1.4 應(yīng)用激光共聚焦掃描顯微鏡和正置熒光顯微鏡對圖片進(jìn)行采集

激光共聚焦掃描顯微鏡（Leica TCS SPE）采集：Alexa Fluor 488激光激發(fā)波長：480～495 nm；Irving Blue激光激發(fā)波長：543～575 nm；DAPI激光激發(fā)波長359 nm.同時采集綠色、紅色、藍(lán)色以及三色疊加圖.

正置熒光顯微鏡（OLYMPUS BX51）采集：選擇熒光濾鏡：1-DAPI、2-FITC、3-Rhod，分別采集藍(lán)色、綠色、紅色圖像，然后通過軟件將3圖進(jìn)行合并.

2 結(jié)果

2.1 低氧缺氧誘導(dǎo)小鼠心肌細(xì)胞自噬小體形成

細(xì)胞在氯喹抑制下出現(xiàn)了明顯的自噬小體.利用低氧環(huán)境+缺氧液方法誘導(dǎo)小鼠心肌細(xì)胞損傷并自噬小體形成是可行的.與正常對照組比較，低氧缺氧誘導(dǎo)小鼠心肌細(xì)胞損傷組自噬小體呈高表達(dá)狀態(tài).

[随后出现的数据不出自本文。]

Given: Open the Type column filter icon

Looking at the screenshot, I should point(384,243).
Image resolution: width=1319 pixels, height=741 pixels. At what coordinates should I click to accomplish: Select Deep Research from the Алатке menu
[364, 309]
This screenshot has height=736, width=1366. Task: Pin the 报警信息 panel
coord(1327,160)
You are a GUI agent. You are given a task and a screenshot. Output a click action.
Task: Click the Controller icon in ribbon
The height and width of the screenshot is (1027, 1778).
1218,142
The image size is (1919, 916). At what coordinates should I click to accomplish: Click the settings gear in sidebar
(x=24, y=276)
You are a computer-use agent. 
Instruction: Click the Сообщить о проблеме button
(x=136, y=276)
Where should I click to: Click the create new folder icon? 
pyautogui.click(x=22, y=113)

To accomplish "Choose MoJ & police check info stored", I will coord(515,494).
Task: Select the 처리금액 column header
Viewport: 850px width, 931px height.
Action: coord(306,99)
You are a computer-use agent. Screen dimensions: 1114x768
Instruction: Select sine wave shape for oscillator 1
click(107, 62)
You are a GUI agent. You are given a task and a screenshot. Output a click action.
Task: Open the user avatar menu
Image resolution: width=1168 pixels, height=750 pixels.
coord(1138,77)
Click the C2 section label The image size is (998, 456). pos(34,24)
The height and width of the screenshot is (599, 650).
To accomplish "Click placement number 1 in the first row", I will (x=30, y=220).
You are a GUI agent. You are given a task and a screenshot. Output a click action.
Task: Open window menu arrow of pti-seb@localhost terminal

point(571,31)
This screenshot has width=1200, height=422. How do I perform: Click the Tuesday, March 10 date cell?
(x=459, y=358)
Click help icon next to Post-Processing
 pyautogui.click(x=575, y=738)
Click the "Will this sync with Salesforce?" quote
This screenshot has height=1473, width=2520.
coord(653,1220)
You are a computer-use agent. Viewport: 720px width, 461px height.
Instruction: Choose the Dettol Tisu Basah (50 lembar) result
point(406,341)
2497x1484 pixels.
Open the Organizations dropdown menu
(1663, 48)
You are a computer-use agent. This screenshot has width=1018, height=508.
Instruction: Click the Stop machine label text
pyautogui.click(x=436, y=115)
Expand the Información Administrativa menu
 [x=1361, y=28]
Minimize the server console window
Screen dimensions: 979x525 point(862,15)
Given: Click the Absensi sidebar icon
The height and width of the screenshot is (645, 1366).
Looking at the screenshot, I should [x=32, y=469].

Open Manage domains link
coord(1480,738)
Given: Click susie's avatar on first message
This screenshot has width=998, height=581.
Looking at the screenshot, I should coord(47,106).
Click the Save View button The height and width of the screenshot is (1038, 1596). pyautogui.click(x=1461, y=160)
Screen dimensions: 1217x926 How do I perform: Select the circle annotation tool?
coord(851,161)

2.2 正置顯微鏡和激光共聚焦顯微鏡檢測自噬小體表達(dá)情況的差異

正置顯微鏡和激光共聚焦顯微鏡檢測自噬小體表達(dá)情況如圖1（見封3）.自噬小體分泌的抗原可以與Alexa Fluor 488標(biāo)記的LC3A/B抗體結(jié)合，呈現(xiàn)綠色；DAPI襯染細(xì)胞核為藍(lán)色；Irving Blue襯染細(xì)胞漿呈紅色；3者疊加圖（Merge）可清晰觀察自噬小體在心肌細(xì)胞內(nèi)的位置及表達(dá)情況.與正置顯微鏡比較，激光共聚焦顯微鏡成像速度快，圖像清晰及靈敏度高.

3 討論

細(xì)胞自噬是真核細(xì)胞內(nèi)一種非常重要的生理過程，主要通過亞細(xì)胞膜結(jié)構(gòu)的變化并經(jīng)溶酶體介導(dǎo)對細(xì)胞內(nèi)的細(xì)胞器、蛋白質(zhì)和膜磷脂進(jìn)行降解，維持細(xì)胞合成和代謝的平衡，進(jìn)而維持細(xì)胞內(nèi)環(huán)境的穩(wěn)定.本實驗結(jié)果發(fā)現(xiàn)低氧缺氧誘導(dǎo)小鼠心肌細(xì)胞損失可以引起自噬小體高表達(dá)，與既往類似研究適度刺激引起的細(xì)胞自噬作用對缺氧心肌細(xì)胞具有一定保護(hù)作用的結(jié)果基本一致[5].細(xì)胞自噬起始于自噬小體的形成，當(dāng)細(xì)胞自噬被激活時，自噬小體表達(dá)的LC3發(fā)生膜型轉(zhuǎn)化，主要分布在細(xì)胞膜上；細(xì)胞自噬未被激活時，LC3仍停留在細(xì)胞漿內(nèi)，呈散在塊狀分布[6].現(xiàn)在普遍觀點認(rèn)為，在心肌病變早期細(xì)胞自噬被認(rèn)為是一種保護(hù)性機(jī)制.然而，有研究指出過度激活細(xì)胞自噬，不利于心肌細(xì)胞的存活[3].因此，快速準(zhǔn)確檢測細(xì)胞自噬時自噬小體的表達(dá)情況對于指導(dǎo)臨床干預(yù)具有重要應(yīng)用價值.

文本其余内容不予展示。